用于定位所述项目的记录:
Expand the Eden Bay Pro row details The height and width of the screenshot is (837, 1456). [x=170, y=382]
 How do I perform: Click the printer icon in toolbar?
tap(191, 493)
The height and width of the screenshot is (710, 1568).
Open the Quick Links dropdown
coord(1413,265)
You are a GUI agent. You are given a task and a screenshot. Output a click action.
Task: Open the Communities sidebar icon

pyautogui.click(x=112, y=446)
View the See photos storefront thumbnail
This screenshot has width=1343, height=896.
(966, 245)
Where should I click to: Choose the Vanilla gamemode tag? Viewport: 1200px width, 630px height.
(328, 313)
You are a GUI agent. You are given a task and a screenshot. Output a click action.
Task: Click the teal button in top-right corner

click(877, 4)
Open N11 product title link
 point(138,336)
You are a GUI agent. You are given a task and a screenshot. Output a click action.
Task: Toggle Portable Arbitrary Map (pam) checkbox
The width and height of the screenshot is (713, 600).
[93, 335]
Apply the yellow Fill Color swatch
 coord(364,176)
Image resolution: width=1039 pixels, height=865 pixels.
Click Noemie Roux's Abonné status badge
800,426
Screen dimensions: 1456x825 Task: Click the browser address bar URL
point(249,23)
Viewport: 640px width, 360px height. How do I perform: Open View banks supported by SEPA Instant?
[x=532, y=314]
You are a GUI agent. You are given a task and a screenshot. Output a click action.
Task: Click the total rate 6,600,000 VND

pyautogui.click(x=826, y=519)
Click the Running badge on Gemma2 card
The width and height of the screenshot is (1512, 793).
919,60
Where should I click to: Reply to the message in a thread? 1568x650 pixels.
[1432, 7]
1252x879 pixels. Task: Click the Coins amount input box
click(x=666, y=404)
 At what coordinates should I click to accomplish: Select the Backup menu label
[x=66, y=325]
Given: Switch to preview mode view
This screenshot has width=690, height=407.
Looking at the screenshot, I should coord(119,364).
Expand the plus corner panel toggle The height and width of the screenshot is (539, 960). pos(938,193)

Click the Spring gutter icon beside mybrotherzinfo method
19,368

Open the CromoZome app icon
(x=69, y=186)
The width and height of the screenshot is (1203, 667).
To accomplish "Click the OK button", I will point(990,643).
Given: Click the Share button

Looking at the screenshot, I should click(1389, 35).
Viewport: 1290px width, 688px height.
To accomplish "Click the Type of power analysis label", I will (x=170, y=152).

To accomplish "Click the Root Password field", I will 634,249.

> _练习任务_
请把上面记录中从含有“Screen dimensions: 1456x825”的那一行到含有“Looking at the screenshot, I should coord(119,364).”的那一行逐字抄写出来，首尾两行都要包括在内。

> _本题作答_
Screen dimensions: 1456x825 Task: Click the browser address bar URL
point(249,23)
Viewport: 640px width, 360px height. How do I perform: Open View banks supported by SEPA Instant?
[x=532, y=314]
You are a GUI agent. You are given a task and a screenshot. Output a click action.
Task: Click the total rate 6,600,000 VND

pyautogui.click(x=826, y=519)
Click the Running badge on Gemma2 card
The width and height of the screenshot is (1512, 793).
919,60
Where should I click to: Reply to the message in a thread? 1568x650 pixels.
[1432, 7]
1252x879 pixels. Task: Click the Coins amount input box
click(x=666, y=404)
 At what coordinates should I click to accomplish: Select the Backup menu label
[x=66, y=325]
Given: Switch to preview mode view
This screenshot has width=690, height=407.
Looking at the screenshot, I should coord(119,364).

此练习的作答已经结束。